• CONSIGNE DONNÉE A:
Veuillez dupliquer un passage du texte à lire, en commençant à « Par un jugement n° 2301594 du 11 décembre 2023, l... » et en terminant à « titre de la réunification familiale. ».
• CONSIGNE DONNÉE B:
Traduisez en anglais cette phrase du texte à lire : « Par un jugement n° 2301594 du 11 décembre 2023, le tribunal administratif de Nantes a rejeté la demande. »

═══ TEXTE À LIRE

France | France, Cour administrative d'appel de NANTES, 5ème chambre, 14 janvier 2025, 24NT00341


Vu la procédure suivante :



Procédure contentieuse antérieure :



M. C... A..., M. B... C... A... et Mme E... C... A... ont demandé au tribunal administratif de Nantes d'annuler la décision implicite née le 4 décembre 2022 par laquelle la commission de recours contre les décisions de refus de visa d'entrée en France a rejeté le recours formé contre les deux décisions du 8 août 2022 de l'autorité consulaire française en Éthiopie refusant de délivrer à M. B... C... A... et Mme E... C... A... les visas de long séjour sollicités au titre

de la réunification familiale.



Par un jugement n° 2301594 du 11 décembre 2023, l...

Vu la procédure suivante :

Procédure contentieuse antérieure :

M. C... A..., M. B... C... A... et Mme E... C... A... ont demandé au tribunal administratif de Nantes d'annuler la décision implicite née le 4 décembre 2022 par laquelle la commission de recours contre les décisions de refus de visa d'entrée en France a rejeté le recours formé contre les deux décisions du 8 août 2022 de l'autorité consulaire française en Éthiopie refusant de délivrer à M. B... C... A... et Mme E... C... A... les visas de long séjour sollicités au titre de la réunification familiale.

Par un jugement n° 2301594 du 11 décembre 2023, le tribunal administratif de Nantes a rejeté la demande.

══════
═══ ENTRÉES FOURNIES

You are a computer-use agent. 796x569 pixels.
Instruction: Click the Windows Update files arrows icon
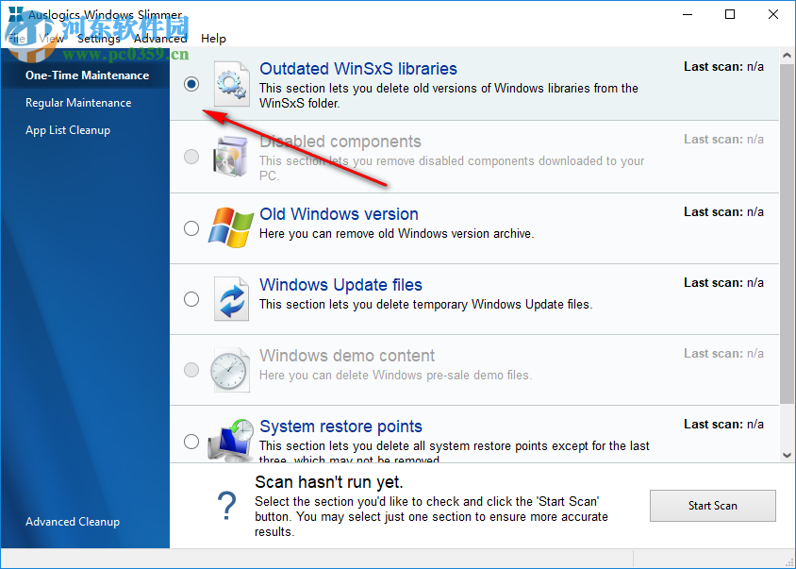[x=231, y=298]
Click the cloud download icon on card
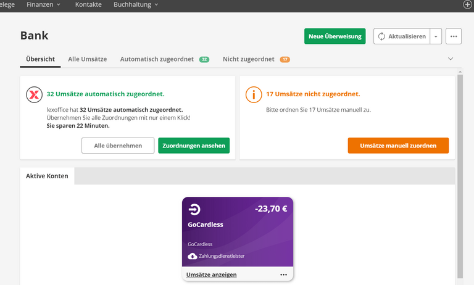 (192, 256)
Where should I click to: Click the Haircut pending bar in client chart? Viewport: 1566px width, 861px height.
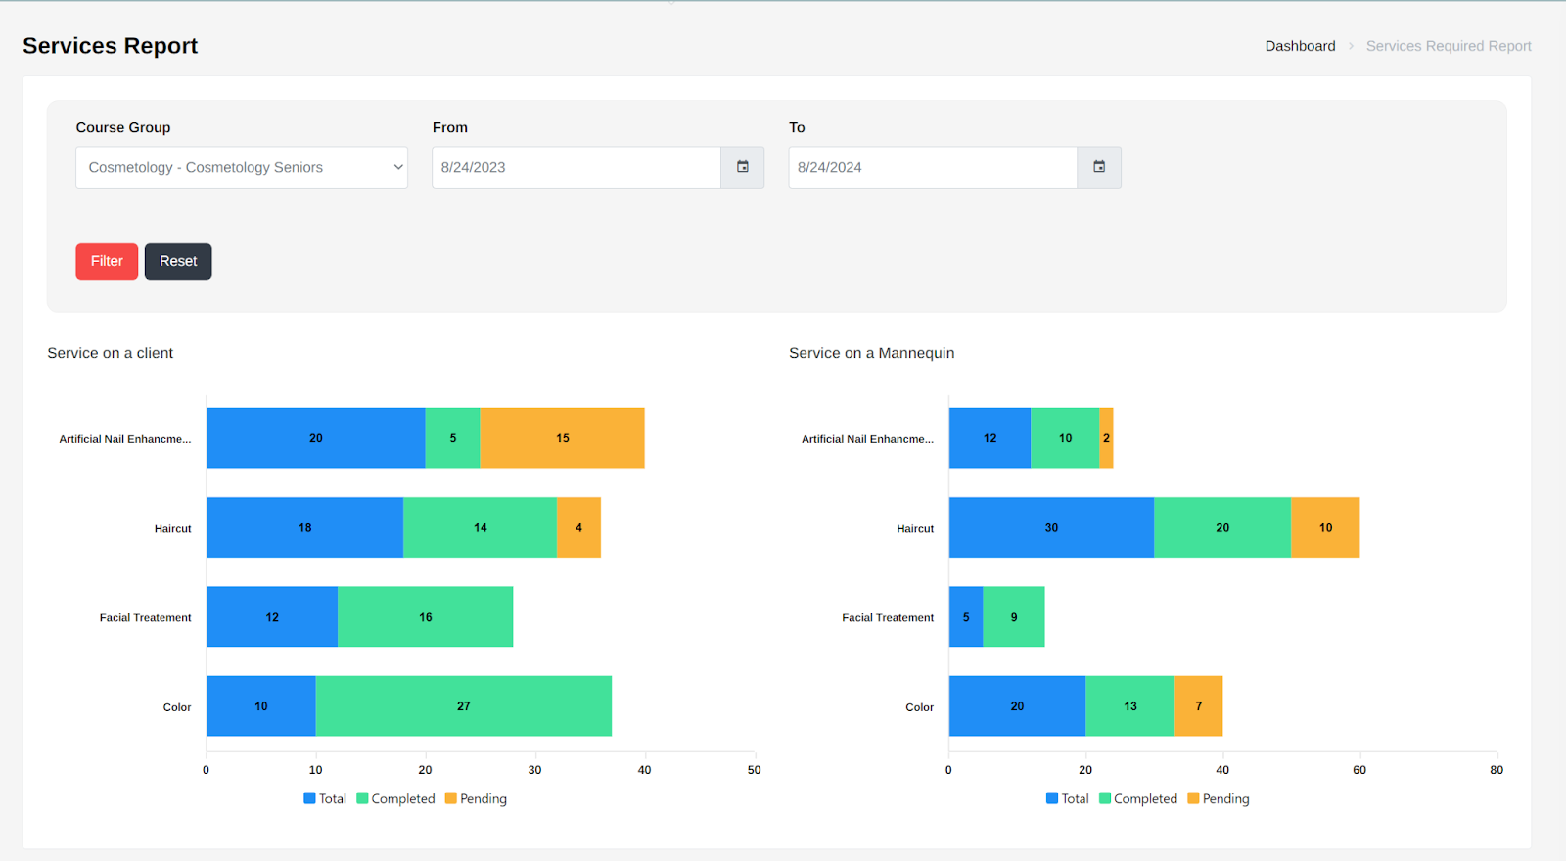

══════

• CORRIGÉ DE L'EXERCICE A:
Par un jugement n° 2301594 du 11 décembre 2023, l...

Vu la procédure suivante :

Procédure contentieuse antérieure :

M. C... A..., M. B... C... A... et Mme E... C... A... ont demandé au tribunal administratif de Nantes d'annuler la décision implicite née le 4 décembre 2022 par laquelle la commission de recours contre les décisions de refus de visa d'entrée en France a rejeté le recours formé contre les deux décisions du 8 août 2022 de l'autorité consulaire française en Éthiopie refusant de délivrer à M. B... C... A... et Mme E... C... A... les visas de long séjour sollicités au titre de la réunification familiale.

• CORRIGÉ DE L'EXERCICE B:
By judgment No. 2301594 of December 11, 2023, the Nantes Administrative Court dismissed the application.